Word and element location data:
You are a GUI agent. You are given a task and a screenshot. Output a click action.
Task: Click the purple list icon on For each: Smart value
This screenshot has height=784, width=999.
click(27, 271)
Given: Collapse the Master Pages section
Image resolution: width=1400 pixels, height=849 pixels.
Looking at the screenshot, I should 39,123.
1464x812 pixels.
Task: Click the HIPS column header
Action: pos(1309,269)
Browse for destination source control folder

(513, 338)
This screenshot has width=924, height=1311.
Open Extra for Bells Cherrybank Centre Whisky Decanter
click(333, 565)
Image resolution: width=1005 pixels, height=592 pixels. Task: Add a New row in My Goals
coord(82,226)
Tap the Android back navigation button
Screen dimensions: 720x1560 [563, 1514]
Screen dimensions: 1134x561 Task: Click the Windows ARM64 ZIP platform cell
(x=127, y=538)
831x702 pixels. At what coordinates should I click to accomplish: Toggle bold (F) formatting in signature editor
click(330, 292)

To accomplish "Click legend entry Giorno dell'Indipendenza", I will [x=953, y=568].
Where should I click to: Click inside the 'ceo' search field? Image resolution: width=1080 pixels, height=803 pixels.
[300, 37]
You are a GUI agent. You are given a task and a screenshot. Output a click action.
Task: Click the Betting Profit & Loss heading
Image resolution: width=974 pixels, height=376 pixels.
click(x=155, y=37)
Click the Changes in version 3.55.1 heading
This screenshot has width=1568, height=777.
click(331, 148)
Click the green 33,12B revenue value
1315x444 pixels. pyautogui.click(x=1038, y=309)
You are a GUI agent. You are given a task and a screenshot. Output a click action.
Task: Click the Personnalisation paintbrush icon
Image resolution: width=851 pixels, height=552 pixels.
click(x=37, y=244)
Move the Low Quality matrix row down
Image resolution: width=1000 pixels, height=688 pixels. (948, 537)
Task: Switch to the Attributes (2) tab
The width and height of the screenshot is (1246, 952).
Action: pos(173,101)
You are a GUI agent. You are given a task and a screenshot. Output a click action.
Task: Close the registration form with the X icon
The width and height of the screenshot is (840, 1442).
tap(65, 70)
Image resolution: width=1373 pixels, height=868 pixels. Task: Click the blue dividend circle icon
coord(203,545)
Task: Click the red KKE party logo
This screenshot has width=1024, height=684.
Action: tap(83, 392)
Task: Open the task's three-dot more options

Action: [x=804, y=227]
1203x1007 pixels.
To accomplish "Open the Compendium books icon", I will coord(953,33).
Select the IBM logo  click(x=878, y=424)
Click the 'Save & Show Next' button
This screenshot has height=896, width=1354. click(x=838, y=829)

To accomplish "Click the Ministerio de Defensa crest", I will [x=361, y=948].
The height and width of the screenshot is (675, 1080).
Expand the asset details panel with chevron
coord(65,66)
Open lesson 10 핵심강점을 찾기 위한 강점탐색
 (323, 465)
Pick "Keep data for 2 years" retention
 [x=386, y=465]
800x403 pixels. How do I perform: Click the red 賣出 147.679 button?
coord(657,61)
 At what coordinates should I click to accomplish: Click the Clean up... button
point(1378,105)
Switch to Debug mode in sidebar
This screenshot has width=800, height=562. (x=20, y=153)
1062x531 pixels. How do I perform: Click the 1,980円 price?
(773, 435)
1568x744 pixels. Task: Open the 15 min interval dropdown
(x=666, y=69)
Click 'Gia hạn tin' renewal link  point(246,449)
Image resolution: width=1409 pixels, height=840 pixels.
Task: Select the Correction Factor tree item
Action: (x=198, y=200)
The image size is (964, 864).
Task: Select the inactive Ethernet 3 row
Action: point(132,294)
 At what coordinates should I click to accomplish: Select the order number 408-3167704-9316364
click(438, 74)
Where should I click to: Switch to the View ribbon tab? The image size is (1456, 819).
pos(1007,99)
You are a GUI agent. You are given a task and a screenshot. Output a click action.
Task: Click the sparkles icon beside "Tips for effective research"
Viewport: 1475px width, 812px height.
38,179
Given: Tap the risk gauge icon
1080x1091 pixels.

**Given task:** Please change every "Output a click action" in these lines to "Return a single click action" and leave everything else as it is.

**Response:**
You are a GUI agent. You are given a task and a screenshot. Return a single click action.
Task: Click the purple list icon on For each: Smart value
This screenshot has height=784, width=999.
click(27, 271)
Given: Collapse the Master Pages section
Image resolution: width=1400 pixels, height=849 pixels.
Looking at the screenshot, I should 39,123.
1464x812 pixels.
Task: Click the HIPS column header
Action: pos(1309,269)
Browse for destination source control folder

(513, 338)
This screenshot has width=924, height=1311.
Open Extra for Bells Cherrybank Centre Whisky Decanter
click(333, 565)
Image resolution: width=1005 pixels, height=592 pixels. Task: Add a New row in My Goals
coord(82,226)
Tap the Android back navigation button
Screen dimensions: 720x1560 [563, 1514]
Screen dimensions: 1134x561 Task: Click the Windows ARM64 ZIP platform cell
(x=127, y=538)
831x702 pixels. At what coordinates should I click to accomplish: Toggle bold (F) formatting in signature editor
click(330, 292)

To accomplish "Click legend entry Giorno dell'Indipendenza", I will [x=953, y=568].
Where should I click to: Click inside the 'ceo' search field? Image resolution: width=1080 pixels, height=803 pixels.
[300, 37]
You are a GUI agent. You are given a task and a screenshot. Return a single click action.
Task: Click the Betting Profit & Loss heading
Image resolution: width=974 pixels, height=376 pixels.
click(x=155, y=37)
Click the Changes in version 3.55.1 heading
This screenshot has width=1568, height=777.
click(331, 148)
Click the green 33,12B revenue value
1315x444 pixels. pyautogui.click(x=1038, y=309)
You are a GUI agent. You are given a task and a screenshot. Return a single click action.
Task: Click the Personnalisation paintbrush icon
Image resolution: width=851 pixels, height=552 pixels.
click(x=37, y=244)
Move the Low Quality matrix row down
Image resolution: width=1000 pixels, height=688 pixels. (948, 537)
Task: Switch to the Attributes (2) tab
The width and height of the screenshot is (1246, 952).
Action: pos(173,101)
You are a GUI agent. You are given a task and a screenshot. Return a single click action.
Task: Close the registration form with the X icon
The width and height of the screenshot is (840, 1442).
tap(65, 70)
Image resolution: width=1373 pixels, height=868 pixels. Task: Click the blue dividend circle icon
coord(203,545)
Task: Click the red KKE party logo
This screenshot has width=1024, height=684.
Action: tap(83, 392)
Task: Open the task's three-dot more options

Action: [x=804, y=227]
1203x1007 pixels.
To accomplish "Open the Compendium books icon", I will coord(953,33).
Select the IBM logo  click(x=878, y=424)
Click the 'Save & Show Next' button
This screenshot has height=896, width=1354. click(x=838, y=829)

To accomplish "Click the Ministerio de Defensa crest", I will [x=361, y=948].
The height and width of the screenshot is (675, 1080).
Expand the asset details panel with chevron
coord(65,66)
Open lesson 10 핵심강점을 찾기 위한 강점탐색
 (323, 465)
Pick "Keep data for 2 years" retention
 [x=386, y=465]
800x403 pixels. How do I perform: Click the red 賣出 147.679 button?
coord(657,61)
 At what coordinates should I click to accomplish: Click the Clean up... button
point(1378,105)
Switch to Debug mode in sidebar
This screenshot has width=800, height=562. (x=20, y=153)
1062x531 pixels. How do I perform: Click the 1,980円 price?
(773, 435)
1568x744 pixels. Task: Open the 15 min interval dropdown
(x=666, y=69)
Click 'Gia hạn tin' renewal link  point(246,449)
Image resolution: width=1409 pixels, height=840 pixels.
Task: Select the Correction Factor tree item
Action: (x=198, y=200)
The image size is (964, 864).
Task: Select the inactive Ethernet 3 row
Action: point(132,294)
 At what coordinates should I click to accomplish: Select the order number 408-3167704-9316364
click(438, 74)
Where should I click to: Switch to the View ribbon tab? The image size is (1456, 819).
pos(1007,99)
You are a GUI agent. You are given a task and a screenshot. Return a single click action.
Task: Click the sparkles icon beside "Tips for effective research"
Viewport: 1475px width, 812px height.
38,179
Given: Tap the risk gauge icon
1080x1091 pixels.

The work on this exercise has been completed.